▶ [WHAT THE EXERCISE ASKS]: Each line must appear in the answer exactly as it does in the data.

▶ [DATA]:
##############################

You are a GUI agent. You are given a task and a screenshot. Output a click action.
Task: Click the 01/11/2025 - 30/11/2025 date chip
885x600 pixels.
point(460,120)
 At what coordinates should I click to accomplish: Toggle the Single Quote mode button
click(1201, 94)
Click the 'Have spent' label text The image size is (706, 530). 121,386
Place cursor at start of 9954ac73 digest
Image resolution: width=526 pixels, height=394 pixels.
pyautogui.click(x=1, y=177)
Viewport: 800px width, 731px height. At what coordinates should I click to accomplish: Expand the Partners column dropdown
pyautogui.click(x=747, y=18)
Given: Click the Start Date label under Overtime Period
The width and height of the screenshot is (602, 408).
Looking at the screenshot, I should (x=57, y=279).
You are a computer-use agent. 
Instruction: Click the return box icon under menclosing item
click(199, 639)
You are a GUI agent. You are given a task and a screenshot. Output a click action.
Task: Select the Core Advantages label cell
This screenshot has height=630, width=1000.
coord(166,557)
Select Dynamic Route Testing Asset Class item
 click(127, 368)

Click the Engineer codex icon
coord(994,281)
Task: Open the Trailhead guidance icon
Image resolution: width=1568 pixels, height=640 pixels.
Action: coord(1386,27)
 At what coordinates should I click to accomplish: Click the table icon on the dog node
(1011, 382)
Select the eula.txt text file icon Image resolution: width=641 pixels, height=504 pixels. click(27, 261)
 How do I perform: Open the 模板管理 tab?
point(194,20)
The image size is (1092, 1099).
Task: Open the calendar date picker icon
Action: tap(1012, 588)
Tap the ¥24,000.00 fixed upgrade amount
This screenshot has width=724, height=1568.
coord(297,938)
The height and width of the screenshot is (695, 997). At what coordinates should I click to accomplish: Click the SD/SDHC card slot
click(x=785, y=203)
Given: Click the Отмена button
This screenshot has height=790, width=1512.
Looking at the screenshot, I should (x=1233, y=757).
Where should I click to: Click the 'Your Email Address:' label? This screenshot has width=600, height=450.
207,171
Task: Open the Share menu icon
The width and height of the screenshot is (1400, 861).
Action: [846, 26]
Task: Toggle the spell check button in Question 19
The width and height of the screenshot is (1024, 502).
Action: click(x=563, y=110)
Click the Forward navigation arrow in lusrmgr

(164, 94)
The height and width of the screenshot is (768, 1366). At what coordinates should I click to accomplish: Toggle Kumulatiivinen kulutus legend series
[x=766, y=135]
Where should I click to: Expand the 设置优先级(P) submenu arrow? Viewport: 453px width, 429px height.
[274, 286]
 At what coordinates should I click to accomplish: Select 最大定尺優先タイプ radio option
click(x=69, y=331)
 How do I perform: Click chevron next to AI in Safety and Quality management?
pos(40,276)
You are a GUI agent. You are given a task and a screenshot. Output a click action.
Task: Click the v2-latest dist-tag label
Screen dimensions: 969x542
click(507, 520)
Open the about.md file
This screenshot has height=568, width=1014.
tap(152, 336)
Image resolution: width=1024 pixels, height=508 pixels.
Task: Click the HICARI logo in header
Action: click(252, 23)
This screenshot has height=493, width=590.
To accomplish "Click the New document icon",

##############################

▶ [EXERCISE RESPONSE]:
You are a GUI agent. You are given a task and a screenshot. Output a click action.
Task: Click the 01/11/2025 - 30/11/2025 date chip
885x600 pixels.
point(460,120)
 At what coordinates should I click to accomplish: Toggle the Single Quote mode button
click(1201, 94)
Click the 'Have spent' label text The image size is (706, 530). 121,386
Place cursor at start of 9954ac73 digest
Image resolution: width=526 pixels, height=394 pixels.
pyautogui.click(x=1, y=177)
Viewport: 800px width, 731px height. At what coordinates should I click to accomplish: Expand the Partners column dropdown
pyautogui.click(x=747, y=18)
Given: Click the Start Date label under Overtime Period
The width and height of the screenshot is (602, 408).
Looking at the screenshot, I should (x=57, y=279).
You are a computer-use agent. 
Instruction: Click the return box icon under menclosing item
click(199, 639)
You are a GUI agent. You are given a task and a screenshot. Output a click action.
Task: Select the Core Advantages label cell
This screenshot has height=630, width=1000.
coord(166,557)
Select Dynamic Route Testing Asset Class item
 click(127, 368)

Click the Engineer codex icon
coord(994,281)
Task: Open the Trailhead guidance icon
Image resolution: width=1568 pixels, height=640 pixels.
Action: coord(1386,27)
 At what coordinates should I click to accomplish: Click the table icon on the dog node
(1011, 382)
Select the eula.txt text file icon Image resolution: width=641 pixels, height=504 pixels. click(27, 261)
 How do I perform: Open the 模板管理 tab?
point(194,20)
The image size is (1092, 1099).
Task: Open the calendar date picker icon
Action: tap(1012, 588)
Tap the ¥24,000.00 fixed upgrade amount
This screenshot has width=724, height=1568.
coord(297,938)
The height and width of the screenshot is (695, 997). At what coordinates should I click to accomplish: Click the SD/SDHC card slot
click(x=785, y=203)
Given: Click the Отмена button
This screenshot has height=790, width=1512.
Looking at the screenshot, I should (x=1233, y=757).
Where should I click to: Click the 'Your Email Address:' label? This screenshot has width=600, height=450.
207,171
Task: Open the Share menu icon
The width and height of the screenshot is (1400, 861).
Action: [846, 26]
Task: Toggle the spell check button in Question 19
The width and height of the screenshot is (1024, 502).
Action: click(x=563, y=110)
Click the Forward navigation arrow in lusrmgr

(164, 94)
The height and width of the screenshot is (768, 1366). At what coordinates should I click to accomplish: Toggle Kumulatiivinen kulutus legend series
[x=766, y=135]
Where should I click to: Expand the 设置优先级(P) submenu arrow? Viewport: 453px width, 429px height.
[274, 286]
 At what coordinates should I click to accomplish: Select 最大定尺優先タイプ radio option
click(x=69, y=331)
 How do I perform: Click chevron next to AI in Safety and Quality management?
pos(40,276)
You are a GUI agent. You are given a task and a screenshot. Output a click action.
Task: Click the v2-latest dist-tag label
Screen dimensions: 969x542
click(507, 520)
Open the about.md file
This screenshot has height=568, width=1014.
tap(152, 336)
Image resolution: width=1024 pixels, height=508 pixels.
Task: Click the HICARI logo in header
Action: click(252, 23)
This screenshot has height=493, width=590.
To accomplish "Click the New document icon",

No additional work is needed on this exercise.